農水大臣も、中国側からも話し合いましょうと、こういう形の公使が来られていますし、あくまでも、両国の関係は大事ですから、松岡副大臣がまた中国に行って、そして、いろいろ話し合いをすると、こういうことを聞いておりますから、当然、そういう形を中国とは話し合いが持たれて、そして、その中で、両方が合意できれば一番いい望ましい姿になると、こう思っています。 |
Q:
例外的な措置であるというようなコメントが外務大臣の方からあったそうですけれども、タオルなんかの調査も始まっていますし、その他農産品もかなり動きがあるとお聞きしていますが、ある種、今後の制約要因に成りかねないような発言なんですけれども、その他の品目についてはどういうふうに考えていらっしゃいますか。 |
A:
タオルに関しましては、これは繊維セーフガード、これによって動くわけですけれども、暫定措置はそもそも、一般セーフガードと手続きが異なっています。
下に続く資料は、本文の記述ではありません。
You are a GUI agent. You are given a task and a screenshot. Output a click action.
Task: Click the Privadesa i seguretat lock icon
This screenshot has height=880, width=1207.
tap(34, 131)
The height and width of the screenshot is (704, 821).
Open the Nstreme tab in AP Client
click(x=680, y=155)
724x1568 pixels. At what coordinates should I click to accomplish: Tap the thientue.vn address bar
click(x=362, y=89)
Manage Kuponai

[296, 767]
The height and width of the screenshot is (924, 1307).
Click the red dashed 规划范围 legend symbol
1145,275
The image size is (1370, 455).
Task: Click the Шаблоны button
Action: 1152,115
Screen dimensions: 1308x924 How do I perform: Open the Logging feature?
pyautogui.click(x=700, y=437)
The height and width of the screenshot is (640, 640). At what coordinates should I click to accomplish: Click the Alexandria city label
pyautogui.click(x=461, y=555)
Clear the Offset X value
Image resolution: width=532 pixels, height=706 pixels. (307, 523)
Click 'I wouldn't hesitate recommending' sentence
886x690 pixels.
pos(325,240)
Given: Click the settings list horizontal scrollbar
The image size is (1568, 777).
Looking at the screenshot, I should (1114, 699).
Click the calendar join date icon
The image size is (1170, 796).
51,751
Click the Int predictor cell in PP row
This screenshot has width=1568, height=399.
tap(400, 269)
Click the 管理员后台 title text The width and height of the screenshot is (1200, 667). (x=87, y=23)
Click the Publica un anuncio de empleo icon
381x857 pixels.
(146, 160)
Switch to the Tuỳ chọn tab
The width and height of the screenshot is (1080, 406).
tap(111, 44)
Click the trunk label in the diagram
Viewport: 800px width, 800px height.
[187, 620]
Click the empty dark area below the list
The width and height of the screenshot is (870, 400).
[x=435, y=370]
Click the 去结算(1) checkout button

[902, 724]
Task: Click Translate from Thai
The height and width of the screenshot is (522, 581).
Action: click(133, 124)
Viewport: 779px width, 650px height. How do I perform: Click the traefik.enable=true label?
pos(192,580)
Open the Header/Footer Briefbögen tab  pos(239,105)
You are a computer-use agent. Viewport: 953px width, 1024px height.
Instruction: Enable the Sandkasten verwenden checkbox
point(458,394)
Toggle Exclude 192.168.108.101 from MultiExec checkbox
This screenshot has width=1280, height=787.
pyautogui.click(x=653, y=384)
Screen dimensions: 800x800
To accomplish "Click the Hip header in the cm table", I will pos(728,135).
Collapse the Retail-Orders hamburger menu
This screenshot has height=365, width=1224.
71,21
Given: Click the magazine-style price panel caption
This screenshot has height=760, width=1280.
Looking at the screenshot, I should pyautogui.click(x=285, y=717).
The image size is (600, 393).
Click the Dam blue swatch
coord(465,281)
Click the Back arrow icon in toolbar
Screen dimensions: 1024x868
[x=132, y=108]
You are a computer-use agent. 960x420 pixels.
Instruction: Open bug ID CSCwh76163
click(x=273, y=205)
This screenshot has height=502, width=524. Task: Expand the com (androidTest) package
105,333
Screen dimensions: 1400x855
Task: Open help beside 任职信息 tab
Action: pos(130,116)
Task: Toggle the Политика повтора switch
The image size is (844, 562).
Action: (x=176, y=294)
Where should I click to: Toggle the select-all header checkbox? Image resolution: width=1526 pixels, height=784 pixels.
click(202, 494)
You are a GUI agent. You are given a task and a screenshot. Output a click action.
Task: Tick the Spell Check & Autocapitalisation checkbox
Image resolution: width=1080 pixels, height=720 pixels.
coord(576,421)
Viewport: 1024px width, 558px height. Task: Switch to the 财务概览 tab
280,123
繊維セーフガードは、国内調査等を経て、発動が決定した後に、輸出管理については60日、ご承知のように、2国間の協議を行って、合意が得られなかった場合に、輸入管理、すなわち輸入制限と、こういう形になっています。
これは、まさに、日本タオル工業組合連合会からのことに基づいて、そして、この前の記者会見で申し上げましたように、私どもとしては、調査に入ると、こういう形でございます。
ですけれども、やはりこれは、WTO上繊維協定が認められていると、そういうルールですから、そのルールに則って調査をしていくと、こういうことでございます。
したがって、やはり、自由貿易という体制からは、これは外務省が言われるように、ある意味では例外的な形であるります。しかし、その中で、ルール上、やはりこの業界に壊滅的な打撃を与えるとか、それによって、非常に厳しい状況がでると、こういうことがあれば、ルールですから、それは、私どもとしては粛々とやると、こういうことでございます。3品目以外に関して、今、具体的にはタオルということがありますけれども、これは、繊維協定のルールに従って今やっていると、こういうことでございます。 |
Q:
中国から報復措置というか、それを懸念する声がありますが、それはどのように考えていらっしゃいますか。 |
A:
これは、まだわかりませんけれども、中国も、今申し上げたように、やはり、両国が関係あるから話し合いをしましょうと。それで、松岡副大臣が行かれるようでありますから、余りそういう形で、ドラスチックな形のものは、私はないと、そういうふうに思っています。話し合いのベースも残っておりますから、日本もそういう姿勢でおりますから。